• [Exercise details]: Show every line of the records below that contains the string "订单管理", matching case exactly.

• [Extracted data]:
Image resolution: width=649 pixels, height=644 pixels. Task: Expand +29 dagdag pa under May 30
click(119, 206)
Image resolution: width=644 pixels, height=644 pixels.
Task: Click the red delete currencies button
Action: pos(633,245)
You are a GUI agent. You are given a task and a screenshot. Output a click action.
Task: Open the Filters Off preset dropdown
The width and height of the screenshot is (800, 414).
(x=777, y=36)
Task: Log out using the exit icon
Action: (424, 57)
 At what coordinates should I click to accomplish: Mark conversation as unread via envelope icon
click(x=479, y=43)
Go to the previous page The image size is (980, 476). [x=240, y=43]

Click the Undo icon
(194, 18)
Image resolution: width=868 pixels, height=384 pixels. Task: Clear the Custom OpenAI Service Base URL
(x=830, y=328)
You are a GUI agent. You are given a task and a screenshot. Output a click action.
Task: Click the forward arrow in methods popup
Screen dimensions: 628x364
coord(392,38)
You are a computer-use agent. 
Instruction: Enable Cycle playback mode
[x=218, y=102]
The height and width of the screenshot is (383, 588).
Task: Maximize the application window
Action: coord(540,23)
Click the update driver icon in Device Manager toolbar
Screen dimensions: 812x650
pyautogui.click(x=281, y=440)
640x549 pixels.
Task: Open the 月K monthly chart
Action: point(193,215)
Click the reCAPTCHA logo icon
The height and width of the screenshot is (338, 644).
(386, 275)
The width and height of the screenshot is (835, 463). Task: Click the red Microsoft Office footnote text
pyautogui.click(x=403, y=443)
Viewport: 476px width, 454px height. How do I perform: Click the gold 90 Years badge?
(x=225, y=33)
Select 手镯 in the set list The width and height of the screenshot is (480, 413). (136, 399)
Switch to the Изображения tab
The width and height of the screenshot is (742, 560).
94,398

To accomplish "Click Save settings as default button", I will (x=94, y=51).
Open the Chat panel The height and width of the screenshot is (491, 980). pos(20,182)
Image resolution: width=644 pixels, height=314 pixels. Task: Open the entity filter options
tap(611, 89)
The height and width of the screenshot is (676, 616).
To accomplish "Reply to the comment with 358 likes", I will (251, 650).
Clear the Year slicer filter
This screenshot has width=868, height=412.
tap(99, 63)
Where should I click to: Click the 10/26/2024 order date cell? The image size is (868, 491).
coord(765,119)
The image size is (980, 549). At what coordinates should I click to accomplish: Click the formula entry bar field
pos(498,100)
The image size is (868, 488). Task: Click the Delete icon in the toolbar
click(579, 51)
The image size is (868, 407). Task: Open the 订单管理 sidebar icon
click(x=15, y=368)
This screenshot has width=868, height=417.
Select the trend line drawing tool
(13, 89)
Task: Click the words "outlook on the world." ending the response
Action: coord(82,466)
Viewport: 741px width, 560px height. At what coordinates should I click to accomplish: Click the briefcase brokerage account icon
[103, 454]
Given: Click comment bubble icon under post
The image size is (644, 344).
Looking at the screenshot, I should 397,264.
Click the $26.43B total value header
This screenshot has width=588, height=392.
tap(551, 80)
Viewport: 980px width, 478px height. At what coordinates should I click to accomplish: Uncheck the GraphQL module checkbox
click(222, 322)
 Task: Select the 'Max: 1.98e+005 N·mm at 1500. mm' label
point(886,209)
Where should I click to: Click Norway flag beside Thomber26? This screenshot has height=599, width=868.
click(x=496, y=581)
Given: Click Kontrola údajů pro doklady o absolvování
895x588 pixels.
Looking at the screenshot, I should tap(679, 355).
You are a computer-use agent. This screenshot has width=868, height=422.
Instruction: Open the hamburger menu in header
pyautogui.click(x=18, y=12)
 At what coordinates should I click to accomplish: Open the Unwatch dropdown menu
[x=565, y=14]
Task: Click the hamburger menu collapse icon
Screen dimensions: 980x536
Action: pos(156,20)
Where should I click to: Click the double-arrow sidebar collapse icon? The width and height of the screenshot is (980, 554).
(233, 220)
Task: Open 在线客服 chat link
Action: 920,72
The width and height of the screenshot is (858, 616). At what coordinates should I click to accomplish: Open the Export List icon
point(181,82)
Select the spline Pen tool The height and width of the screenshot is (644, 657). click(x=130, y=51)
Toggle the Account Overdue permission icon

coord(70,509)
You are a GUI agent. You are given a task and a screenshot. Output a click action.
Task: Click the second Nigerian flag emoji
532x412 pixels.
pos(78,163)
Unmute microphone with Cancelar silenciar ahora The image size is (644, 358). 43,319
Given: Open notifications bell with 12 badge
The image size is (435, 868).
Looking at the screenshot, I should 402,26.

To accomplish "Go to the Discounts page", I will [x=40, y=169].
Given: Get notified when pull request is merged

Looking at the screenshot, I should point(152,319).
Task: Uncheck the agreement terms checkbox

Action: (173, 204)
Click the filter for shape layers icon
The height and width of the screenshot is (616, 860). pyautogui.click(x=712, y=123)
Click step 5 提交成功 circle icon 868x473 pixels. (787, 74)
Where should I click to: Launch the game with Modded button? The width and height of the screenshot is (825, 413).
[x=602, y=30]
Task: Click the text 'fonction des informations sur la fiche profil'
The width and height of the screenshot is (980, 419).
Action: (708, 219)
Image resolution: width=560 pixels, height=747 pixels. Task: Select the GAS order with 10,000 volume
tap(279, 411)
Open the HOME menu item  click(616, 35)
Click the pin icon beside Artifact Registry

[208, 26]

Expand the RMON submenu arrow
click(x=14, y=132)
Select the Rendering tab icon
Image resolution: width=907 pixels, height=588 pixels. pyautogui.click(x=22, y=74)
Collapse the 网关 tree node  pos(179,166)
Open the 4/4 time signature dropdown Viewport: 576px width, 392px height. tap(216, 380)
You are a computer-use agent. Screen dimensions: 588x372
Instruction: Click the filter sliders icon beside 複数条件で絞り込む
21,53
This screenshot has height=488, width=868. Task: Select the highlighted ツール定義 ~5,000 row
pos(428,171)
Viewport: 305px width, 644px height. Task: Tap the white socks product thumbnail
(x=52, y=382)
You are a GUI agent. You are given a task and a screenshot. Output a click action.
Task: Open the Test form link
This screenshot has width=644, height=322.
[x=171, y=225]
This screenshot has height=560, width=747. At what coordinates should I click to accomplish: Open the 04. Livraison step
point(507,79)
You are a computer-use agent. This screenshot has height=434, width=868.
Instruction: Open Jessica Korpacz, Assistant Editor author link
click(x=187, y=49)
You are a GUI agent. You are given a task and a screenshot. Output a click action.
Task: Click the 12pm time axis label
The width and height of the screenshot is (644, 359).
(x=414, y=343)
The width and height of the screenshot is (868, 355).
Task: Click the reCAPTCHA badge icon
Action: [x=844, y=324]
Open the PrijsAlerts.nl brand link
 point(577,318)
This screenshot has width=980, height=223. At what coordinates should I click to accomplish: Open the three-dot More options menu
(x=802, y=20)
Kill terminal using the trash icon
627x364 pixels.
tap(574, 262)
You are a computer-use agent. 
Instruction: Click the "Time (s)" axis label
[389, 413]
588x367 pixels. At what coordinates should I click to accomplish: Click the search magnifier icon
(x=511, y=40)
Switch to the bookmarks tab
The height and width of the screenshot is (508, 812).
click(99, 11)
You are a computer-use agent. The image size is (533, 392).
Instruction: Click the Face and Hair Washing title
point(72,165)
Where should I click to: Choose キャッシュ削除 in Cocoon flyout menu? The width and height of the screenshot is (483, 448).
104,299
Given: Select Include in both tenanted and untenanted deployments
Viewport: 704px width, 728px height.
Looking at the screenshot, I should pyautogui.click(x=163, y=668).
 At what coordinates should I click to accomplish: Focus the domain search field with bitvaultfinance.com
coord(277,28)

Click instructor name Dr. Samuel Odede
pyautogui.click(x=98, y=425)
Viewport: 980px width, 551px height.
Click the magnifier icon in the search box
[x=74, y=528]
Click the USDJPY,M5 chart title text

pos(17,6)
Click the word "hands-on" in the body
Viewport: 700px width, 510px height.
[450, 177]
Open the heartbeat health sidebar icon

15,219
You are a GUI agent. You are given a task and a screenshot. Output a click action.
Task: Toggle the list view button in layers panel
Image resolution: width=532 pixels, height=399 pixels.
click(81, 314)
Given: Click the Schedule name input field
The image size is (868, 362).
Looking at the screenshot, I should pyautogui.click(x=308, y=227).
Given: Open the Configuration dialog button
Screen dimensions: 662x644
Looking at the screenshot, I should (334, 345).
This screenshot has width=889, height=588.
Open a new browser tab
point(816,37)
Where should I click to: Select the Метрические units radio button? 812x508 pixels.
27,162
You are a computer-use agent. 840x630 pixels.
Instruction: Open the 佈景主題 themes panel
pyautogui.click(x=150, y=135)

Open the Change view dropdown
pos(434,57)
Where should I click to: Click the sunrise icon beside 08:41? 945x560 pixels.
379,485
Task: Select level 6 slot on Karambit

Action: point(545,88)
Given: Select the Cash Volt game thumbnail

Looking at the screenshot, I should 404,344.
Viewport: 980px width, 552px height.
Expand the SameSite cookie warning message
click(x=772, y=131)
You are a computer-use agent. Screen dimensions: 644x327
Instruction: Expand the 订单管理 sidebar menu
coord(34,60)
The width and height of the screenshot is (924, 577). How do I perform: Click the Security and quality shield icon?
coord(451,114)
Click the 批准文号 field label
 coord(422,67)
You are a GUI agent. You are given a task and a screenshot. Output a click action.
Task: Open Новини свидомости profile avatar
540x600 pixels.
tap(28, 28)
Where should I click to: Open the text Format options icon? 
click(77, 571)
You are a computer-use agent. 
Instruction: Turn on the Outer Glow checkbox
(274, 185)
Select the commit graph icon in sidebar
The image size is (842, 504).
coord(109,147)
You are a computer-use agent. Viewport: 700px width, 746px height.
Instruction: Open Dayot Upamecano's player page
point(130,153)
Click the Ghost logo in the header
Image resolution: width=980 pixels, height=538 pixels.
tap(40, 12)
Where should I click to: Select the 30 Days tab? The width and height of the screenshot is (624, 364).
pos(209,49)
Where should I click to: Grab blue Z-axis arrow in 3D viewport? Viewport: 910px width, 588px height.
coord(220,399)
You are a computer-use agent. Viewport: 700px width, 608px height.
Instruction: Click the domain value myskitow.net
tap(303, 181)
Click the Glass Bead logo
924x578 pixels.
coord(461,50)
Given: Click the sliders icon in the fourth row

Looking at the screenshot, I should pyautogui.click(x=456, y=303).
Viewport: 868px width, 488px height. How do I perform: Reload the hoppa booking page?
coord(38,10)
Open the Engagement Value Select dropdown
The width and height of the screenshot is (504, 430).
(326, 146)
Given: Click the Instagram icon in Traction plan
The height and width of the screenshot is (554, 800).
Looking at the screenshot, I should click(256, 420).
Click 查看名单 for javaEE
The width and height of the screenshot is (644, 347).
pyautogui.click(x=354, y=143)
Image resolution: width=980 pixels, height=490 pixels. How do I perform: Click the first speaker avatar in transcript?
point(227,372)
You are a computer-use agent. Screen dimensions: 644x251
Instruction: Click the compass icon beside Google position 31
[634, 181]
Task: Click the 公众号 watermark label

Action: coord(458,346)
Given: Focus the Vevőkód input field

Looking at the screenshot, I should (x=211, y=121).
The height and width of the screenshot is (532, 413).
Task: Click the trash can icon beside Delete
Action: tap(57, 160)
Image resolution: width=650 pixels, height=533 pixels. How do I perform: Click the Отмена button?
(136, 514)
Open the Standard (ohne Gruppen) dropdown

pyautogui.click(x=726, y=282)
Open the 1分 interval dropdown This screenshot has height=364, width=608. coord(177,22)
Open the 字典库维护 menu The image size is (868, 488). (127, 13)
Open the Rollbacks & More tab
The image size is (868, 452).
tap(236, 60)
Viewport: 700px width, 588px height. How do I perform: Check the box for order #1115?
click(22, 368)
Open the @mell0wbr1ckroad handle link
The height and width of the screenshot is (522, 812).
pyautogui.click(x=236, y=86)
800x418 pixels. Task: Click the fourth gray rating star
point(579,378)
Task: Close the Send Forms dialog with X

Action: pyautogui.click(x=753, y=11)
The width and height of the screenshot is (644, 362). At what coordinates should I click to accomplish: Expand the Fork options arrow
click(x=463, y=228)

• [Written solution]:
The image size is (868, 407). Task: Open the 订单管理 sidebar icon
Instruction: Expand the 订单管理 sidebar menu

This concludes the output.